# Fenix L0P Seoul Conversion Tutorial (w/ Pictures)



## datiLED (Aug 2, 2007)

This pictorial shows how to open a Fenix L0P (L0P SE or L0D Luxeon) flashlight and upgrade it with a Seoul P4 LED. Do not attempt this mod if you are not comfortable with your modding skills, or do not have the proper tools. I will not be held responsible for any damages to your light if you choose to do this modification based upon the information contained herein. Proceed at your own risk. ---This will void your warranty---

The tools and materials necessary for this mod are:

Strap wrenches (I got these from Lowe's)
Large rubber band, cut into two or three pieces
coffee mug warmer (or other method of heating the head of the light)
Fine tipped pliers
Soldering station or iron
Solder
Fenix L0P, L0P SE or L0D (Luxeon) flashlight
Seoul LED (I chose USXOH for this mod)
Thin copper shim 0.015"-0.030"
Arctic Alumina thermal adhesive (AA)


Fenix L0P on left, LiteFlux LF2 Seoul on right.






Remove the head, and heat with the method of your choice. I chose to use a mug warmer. 





Hot! Hot! Hot! Thread the head back onto the body. This is for safety, as we do not want to crush the thin walls of the head. It also makes it easier to hold onto.





Wrap a thick rubber band around the base of the head, in the direction that you will be twisting to remove it. Use a strap wrench over the rubber band, and tighten.





Do the same for the top of the head. Wrap it tightly!





Affix the other strap wrench, and use some muscle.





It is moving... If at any time the head will not yield, put it back apply heat for a few more minutes.





Success.

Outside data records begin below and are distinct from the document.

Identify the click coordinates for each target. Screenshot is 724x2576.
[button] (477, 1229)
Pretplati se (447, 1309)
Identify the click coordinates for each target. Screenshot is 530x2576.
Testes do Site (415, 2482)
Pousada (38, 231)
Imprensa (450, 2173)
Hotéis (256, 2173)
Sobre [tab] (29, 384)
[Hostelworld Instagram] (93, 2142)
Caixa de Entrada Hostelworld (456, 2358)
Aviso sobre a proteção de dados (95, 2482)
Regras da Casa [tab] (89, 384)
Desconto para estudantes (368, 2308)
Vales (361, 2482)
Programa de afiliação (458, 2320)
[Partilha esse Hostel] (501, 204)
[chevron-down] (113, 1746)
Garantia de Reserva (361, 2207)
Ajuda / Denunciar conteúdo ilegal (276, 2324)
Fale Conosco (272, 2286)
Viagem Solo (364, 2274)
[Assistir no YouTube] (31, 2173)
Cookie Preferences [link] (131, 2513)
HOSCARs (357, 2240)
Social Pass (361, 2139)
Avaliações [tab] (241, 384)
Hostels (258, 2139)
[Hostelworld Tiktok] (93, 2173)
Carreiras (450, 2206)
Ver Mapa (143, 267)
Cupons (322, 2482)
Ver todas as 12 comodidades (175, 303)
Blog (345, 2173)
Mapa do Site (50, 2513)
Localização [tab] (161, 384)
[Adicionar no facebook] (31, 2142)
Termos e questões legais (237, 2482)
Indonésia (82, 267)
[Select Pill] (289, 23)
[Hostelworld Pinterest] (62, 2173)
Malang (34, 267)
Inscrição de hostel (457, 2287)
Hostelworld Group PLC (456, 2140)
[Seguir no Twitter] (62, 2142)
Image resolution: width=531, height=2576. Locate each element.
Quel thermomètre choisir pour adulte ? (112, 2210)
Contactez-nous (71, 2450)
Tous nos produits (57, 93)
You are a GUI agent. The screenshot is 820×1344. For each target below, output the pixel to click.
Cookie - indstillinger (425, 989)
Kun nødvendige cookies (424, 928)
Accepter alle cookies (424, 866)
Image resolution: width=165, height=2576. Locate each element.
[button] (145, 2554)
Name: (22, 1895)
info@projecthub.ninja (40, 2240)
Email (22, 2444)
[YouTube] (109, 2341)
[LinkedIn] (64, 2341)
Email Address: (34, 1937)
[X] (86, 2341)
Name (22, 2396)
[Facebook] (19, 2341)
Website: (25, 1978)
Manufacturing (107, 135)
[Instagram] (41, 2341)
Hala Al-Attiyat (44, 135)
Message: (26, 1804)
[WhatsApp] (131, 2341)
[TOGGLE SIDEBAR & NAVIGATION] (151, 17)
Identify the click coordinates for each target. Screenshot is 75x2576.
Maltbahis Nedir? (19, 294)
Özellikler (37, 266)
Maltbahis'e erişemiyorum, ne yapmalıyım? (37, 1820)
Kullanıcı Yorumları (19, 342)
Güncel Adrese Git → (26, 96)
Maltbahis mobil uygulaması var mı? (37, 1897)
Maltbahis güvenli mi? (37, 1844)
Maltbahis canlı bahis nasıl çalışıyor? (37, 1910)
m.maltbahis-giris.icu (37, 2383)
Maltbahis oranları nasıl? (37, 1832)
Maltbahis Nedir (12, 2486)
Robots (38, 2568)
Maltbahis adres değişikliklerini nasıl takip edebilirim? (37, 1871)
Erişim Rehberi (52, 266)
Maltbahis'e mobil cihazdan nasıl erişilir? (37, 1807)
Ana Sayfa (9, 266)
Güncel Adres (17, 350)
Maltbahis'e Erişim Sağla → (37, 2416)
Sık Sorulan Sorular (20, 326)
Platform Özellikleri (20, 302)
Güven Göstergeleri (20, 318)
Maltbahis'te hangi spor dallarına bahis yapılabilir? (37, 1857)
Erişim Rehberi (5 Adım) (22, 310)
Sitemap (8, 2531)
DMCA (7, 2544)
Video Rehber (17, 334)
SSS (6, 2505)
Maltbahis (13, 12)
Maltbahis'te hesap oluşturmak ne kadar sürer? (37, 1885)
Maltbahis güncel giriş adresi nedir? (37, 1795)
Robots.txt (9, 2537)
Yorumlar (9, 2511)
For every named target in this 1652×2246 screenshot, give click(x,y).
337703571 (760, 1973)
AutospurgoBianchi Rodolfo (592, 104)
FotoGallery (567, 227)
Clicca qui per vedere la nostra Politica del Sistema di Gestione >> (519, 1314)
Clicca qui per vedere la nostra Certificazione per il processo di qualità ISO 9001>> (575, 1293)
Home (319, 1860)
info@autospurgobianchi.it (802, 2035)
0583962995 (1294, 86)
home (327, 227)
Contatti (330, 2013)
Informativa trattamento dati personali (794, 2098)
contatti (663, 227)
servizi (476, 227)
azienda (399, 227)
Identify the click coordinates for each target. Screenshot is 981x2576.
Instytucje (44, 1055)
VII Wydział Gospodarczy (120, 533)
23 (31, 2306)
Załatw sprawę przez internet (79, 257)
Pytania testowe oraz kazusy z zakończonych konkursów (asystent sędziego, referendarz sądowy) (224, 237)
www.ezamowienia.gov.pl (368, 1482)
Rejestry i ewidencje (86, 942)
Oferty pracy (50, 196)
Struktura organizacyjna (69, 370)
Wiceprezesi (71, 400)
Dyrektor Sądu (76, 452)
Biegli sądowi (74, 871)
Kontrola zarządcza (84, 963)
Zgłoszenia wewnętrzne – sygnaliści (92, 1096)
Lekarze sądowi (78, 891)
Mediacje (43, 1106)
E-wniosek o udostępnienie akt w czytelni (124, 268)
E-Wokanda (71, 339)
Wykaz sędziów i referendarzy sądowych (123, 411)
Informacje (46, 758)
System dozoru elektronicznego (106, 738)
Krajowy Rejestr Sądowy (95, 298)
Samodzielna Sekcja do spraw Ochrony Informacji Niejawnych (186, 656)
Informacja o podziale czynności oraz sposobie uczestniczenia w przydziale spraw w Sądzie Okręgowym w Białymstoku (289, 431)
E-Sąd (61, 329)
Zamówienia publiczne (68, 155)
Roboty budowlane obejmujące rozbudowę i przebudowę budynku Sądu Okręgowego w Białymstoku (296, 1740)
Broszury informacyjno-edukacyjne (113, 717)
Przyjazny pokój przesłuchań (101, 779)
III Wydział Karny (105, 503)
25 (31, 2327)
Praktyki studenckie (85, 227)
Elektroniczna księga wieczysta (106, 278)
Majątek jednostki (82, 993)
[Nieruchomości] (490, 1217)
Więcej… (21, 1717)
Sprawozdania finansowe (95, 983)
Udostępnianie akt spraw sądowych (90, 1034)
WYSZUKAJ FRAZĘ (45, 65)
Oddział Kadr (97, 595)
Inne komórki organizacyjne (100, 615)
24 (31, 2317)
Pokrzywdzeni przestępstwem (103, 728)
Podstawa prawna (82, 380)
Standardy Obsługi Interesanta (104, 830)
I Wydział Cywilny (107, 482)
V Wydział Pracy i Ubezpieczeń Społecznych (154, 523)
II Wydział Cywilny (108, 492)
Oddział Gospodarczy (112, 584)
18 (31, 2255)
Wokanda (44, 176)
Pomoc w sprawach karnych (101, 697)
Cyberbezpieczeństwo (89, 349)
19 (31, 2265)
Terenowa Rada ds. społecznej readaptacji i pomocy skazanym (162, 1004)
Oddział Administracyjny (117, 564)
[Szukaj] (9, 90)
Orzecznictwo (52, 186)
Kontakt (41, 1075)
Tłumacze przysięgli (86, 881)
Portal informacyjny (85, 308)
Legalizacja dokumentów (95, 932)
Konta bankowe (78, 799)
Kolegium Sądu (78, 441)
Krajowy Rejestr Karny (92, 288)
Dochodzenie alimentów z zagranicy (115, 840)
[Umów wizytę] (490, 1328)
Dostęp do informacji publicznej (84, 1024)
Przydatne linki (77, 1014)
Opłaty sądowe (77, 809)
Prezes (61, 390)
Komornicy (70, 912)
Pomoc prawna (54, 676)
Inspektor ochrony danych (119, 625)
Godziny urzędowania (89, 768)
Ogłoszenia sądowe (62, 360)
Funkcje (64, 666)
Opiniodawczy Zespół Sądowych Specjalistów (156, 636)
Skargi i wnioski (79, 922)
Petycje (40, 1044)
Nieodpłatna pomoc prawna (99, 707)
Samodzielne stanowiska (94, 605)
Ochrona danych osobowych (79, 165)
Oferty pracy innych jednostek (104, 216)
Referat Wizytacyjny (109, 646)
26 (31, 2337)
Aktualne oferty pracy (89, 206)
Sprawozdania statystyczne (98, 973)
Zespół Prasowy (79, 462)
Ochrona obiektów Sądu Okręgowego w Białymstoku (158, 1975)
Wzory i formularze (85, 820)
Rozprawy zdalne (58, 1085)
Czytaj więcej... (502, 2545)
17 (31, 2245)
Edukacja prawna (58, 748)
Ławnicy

The head is off.





Clean away the epoxy. This light had less than most L0P's.





Remove the reflector. If needed, heat the head first. This L0P did not have any adhesive on the reflector.





Unsolder the leads of the Luxeon LED, and remove it. Dental tools are stainless steel, and solder does not stick. They were feebies from my dentist just for asking.





Gone. Clean the area well, and wipe with alcohol.





Clean as a whistle! Now it is time to work on the reflector.





Measure the reflector depth, and remove 0.015" - 0.030" from the back of the reflector, depending on the thickness of the shim that you use. For this mod, I removed a total of 0.025". Use firm pressure on a fine flat file. Rotate the reflector after each pass. Keep your fingers out of the reflector cup. When it is the correct height, run hot water through the reflector, and blow the water out. Do not wipe the reflector, it will leave streaks.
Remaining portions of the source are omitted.